## Task
Pull out the part of the forum thread on stepparents from "Unexpectedlysinglemum · 18/07/2025" up to and including "will cause issues.", word for word.

## Given passage
____
I would be fuming if my child had a stepmother who said that to him- he's feel so awkward and confused about what to do.

Unexpectedlysinglemum · 18/07/2025 23:52

Kibble19 · 18/07/2025 21:39

Her DSD called her Mum, then your friend said it was ok to do that if she wanted.

I think that’s very different from your friend telling her to do it.

Accidentally tho? Like you might to a teacher

thelakeisle · 19/07/2025 01:12

She brought it up, I simply can't be botheed with people that cannot bear another viewpoint to their own, it's not like you asked her for the information. Clearly she thought you'd ooh and ahh how cute it was and that she was so right to encourage it. Her standpoint on this is both daft, selfish and will cause issues.

Anyway, you're right and she's wrong and I hope the actual mother gets to hear about it and puts her right back in her place. She's not the child's mother and it is wrong and cruel to try to coerce or cajole her STEP daughter into pretending otherwise. The only time this is appropriate is if a parent has been abusive and is non contact and it is something the CHILD wants.
____
## Given data

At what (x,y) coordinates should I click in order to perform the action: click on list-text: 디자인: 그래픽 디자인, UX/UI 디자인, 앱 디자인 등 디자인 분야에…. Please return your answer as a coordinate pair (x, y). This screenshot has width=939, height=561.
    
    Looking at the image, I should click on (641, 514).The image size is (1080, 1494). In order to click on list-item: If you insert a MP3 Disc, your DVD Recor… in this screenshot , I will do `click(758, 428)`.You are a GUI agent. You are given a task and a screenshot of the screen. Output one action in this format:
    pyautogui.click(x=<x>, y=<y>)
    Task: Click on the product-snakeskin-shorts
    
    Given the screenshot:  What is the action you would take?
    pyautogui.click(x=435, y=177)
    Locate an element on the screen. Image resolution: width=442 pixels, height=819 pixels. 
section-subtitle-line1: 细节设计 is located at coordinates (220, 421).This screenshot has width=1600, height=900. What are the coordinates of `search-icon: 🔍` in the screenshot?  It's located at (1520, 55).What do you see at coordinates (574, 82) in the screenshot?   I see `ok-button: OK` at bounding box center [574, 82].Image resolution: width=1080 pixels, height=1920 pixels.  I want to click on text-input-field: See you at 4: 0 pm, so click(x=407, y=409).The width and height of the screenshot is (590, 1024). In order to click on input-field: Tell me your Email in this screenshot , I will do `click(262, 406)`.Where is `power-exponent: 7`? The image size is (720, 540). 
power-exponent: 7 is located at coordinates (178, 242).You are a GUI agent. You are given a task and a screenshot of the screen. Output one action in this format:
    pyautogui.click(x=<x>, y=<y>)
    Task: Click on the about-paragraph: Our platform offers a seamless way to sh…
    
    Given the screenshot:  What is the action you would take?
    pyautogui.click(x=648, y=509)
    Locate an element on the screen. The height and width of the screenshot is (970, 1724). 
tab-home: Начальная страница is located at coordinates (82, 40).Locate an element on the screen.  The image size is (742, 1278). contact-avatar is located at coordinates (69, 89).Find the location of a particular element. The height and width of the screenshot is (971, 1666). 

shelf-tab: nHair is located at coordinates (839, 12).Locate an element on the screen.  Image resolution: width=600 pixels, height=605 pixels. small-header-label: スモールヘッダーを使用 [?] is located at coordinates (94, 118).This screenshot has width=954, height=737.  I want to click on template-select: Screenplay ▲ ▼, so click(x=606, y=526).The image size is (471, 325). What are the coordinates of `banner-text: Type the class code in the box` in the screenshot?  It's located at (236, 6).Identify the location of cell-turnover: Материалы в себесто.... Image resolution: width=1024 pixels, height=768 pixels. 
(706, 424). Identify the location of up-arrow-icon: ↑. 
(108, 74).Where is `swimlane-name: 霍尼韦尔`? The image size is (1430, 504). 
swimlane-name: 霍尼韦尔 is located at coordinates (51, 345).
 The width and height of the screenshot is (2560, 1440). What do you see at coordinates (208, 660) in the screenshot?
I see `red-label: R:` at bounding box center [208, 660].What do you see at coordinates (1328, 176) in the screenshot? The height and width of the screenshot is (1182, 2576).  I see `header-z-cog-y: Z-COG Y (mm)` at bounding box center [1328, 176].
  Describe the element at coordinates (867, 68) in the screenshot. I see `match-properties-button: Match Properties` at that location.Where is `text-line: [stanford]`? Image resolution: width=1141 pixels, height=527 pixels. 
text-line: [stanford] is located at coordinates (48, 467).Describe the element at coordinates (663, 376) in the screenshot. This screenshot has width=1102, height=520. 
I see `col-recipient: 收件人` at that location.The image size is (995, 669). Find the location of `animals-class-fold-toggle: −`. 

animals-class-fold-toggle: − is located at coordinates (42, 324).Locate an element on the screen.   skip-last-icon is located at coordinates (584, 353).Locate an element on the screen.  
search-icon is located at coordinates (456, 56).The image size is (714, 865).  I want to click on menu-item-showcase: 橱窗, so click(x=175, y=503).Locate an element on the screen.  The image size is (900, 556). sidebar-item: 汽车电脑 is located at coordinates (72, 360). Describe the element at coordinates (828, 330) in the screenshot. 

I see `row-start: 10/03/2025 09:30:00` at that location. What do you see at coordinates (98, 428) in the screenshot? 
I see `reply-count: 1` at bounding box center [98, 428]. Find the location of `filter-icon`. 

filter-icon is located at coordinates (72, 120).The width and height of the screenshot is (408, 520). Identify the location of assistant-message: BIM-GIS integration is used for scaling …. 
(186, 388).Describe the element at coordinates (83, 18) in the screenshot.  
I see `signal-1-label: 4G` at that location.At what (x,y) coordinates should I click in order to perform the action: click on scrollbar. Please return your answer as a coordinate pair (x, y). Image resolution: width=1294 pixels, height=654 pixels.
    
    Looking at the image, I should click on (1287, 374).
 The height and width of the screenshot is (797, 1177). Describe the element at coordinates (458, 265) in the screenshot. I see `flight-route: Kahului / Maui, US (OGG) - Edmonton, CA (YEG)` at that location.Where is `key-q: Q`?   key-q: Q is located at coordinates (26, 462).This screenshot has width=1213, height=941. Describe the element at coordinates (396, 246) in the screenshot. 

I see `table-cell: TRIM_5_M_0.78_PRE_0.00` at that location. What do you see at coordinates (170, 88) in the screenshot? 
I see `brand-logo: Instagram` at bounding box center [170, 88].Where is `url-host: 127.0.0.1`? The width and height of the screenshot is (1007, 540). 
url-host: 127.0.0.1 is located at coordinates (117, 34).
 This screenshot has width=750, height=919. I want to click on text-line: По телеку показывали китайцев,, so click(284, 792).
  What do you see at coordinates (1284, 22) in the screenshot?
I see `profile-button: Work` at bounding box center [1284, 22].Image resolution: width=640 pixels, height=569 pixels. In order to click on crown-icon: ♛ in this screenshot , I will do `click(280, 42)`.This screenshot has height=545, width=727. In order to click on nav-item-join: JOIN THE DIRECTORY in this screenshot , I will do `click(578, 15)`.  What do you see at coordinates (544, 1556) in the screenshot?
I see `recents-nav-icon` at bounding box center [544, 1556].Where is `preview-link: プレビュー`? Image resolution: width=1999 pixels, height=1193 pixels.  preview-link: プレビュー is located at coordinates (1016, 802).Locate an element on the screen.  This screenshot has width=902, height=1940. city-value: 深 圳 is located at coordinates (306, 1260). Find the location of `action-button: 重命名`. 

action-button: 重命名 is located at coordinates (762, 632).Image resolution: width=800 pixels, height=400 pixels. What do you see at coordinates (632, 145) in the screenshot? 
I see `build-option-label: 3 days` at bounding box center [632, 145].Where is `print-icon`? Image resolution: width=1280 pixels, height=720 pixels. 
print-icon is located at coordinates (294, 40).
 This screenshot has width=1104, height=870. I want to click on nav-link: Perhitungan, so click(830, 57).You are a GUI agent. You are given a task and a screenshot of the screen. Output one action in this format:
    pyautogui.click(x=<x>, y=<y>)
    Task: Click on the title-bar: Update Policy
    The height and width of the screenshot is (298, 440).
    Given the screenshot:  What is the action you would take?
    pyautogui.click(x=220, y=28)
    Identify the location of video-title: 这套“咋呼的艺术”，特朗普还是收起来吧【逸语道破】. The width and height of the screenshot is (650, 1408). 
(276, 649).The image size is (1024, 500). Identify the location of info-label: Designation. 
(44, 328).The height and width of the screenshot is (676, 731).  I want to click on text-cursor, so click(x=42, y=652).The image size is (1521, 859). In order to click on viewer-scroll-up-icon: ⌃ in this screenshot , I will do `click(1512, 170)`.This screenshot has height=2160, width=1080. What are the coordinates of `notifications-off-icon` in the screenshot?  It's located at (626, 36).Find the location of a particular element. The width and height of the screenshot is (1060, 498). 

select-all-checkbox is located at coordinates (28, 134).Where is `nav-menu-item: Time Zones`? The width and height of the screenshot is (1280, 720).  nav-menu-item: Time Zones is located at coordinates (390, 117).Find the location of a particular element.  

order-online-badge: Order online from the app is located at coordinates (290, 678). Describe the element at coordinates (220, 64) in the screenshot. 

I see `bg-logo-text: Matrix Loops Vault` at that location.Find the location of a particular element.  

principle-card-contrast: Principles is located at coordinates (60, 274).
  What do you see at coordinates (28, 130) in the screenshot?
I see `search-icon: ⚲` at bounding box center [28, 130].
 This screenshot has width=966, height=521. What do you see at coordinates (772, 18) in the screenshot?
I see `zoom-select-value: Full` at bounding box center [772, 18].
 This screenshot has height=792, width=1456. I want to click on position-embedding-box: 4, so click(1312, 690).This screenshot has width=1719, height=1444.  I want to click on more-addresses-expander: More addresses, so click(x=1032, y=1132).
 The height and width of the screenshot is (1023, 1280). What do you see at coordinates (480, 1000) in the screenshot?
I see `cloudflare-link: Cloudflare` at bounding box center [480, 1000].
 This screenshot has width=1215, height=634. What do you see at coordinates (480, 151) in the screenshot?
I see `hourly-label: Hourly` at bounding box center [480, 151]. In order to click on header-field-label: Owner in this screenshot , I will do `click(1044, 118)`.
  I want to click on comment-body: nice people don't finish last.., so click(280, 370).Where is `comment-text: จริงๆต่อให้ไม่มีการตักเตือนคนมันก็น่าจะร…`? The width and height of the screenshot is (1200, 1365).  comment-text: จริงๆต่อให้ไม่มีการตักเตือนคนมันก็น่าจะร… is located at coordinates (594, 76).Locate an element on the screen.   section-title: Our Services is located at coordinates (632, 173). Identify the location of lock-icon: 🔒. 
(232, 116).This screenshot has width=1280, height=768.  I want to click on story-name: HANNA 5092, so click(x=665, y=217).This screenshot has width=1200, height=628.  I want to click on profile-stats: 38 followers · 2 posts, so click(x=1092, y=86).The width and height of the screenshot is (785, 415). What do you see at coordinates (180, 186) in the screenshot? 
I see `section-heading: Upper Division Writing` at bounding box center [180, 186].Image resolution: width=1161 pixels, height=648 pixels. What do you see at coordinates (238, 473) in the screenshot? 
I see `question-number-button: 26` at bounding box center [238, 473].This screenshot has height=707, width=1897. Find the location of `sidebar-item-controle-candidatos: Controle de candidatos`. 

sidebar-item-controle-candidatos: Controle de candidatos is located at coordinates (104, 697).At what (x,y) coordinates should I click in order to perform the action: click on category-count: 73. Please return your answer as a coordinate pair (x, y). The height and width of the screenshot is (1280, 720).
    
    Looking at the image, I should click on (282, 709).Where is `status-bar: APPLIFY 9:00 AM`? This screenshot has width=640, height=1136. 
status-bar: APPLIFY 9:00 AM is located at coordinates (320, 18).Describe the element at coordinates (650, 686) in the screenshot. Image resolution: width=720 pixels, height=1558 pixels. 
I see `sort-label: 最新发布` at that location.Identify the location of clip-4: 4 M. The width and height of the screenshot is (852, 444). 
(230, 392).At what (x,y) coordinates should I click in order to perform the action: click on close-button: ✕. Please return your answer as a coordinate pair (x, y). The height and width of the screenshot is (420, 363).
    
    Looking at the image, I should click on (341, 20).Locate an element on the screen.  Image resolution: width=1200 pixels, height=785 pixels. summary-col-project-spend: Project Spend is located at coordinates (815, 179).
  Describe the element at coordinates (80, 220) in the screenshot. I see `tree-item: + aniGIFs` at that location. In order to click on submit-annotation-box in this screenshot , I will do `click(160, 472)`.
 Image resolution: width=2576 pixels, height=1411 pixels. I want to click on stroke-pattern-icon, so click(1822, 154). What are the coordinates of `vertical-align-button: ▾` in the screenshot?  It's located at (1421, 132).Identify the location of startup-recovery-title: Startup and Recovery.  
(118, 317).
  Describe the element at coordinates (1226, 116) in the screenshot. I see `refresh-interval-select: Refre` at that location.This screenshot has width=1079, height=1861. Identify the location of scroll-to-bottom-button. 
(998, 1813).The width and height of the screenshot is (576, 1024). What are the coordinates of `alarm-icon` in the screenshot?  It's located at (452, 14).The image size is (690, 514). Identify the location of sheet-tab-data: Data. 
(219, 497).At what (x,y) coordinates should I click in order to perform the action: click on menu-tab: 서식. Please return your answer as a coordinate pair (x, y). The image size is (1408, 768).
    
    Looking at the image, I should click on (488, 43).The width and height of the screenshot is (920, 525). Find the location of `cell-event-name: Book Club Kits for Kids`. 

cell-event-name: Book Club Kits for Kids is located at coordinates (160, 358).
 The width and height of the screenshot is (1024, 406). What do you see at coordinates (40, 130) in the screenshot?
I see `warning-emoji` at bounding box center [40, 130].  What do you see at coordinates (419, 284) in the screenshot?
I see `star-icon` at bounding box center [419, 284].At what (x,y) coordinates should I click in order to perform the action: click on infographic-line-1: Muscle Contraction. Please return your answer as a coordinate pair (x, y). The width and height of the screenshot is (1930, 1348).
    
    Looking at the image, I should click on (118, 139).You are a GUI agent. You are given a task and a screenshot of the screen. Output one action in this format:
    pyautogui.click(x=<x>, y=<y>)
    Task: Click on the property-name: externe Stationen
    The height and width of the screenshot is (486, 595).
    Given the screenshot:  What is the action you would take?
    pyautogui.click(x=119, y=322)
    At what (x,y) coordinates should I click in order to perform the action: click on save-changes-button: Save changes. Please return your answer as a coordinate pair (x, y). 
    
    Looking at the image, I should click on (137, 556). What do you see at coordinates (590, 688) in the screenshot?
____
## Problem solution
Unexpectedlysinglemum · 18/07/2025 23:52

Kibble19 · 18/07/2025 21:39

Her DSD called her Mum, then your friend said it was ok to do that if she wanted.

I think that’s very different from your friend telling her to do it.

Accidentally tho? Like you might to a teacher

thelakeisle · 19/07/2025 01:12

She brought it up, I simply can't be botheed with people that cannot bear another viewpoint to their own, it's not like you asked her for the information. Clearly she thought you'd ooh and ahh how cute it was and that she was so right to encourage it. Her standpoint on this is both daft, selfish and will cause issues.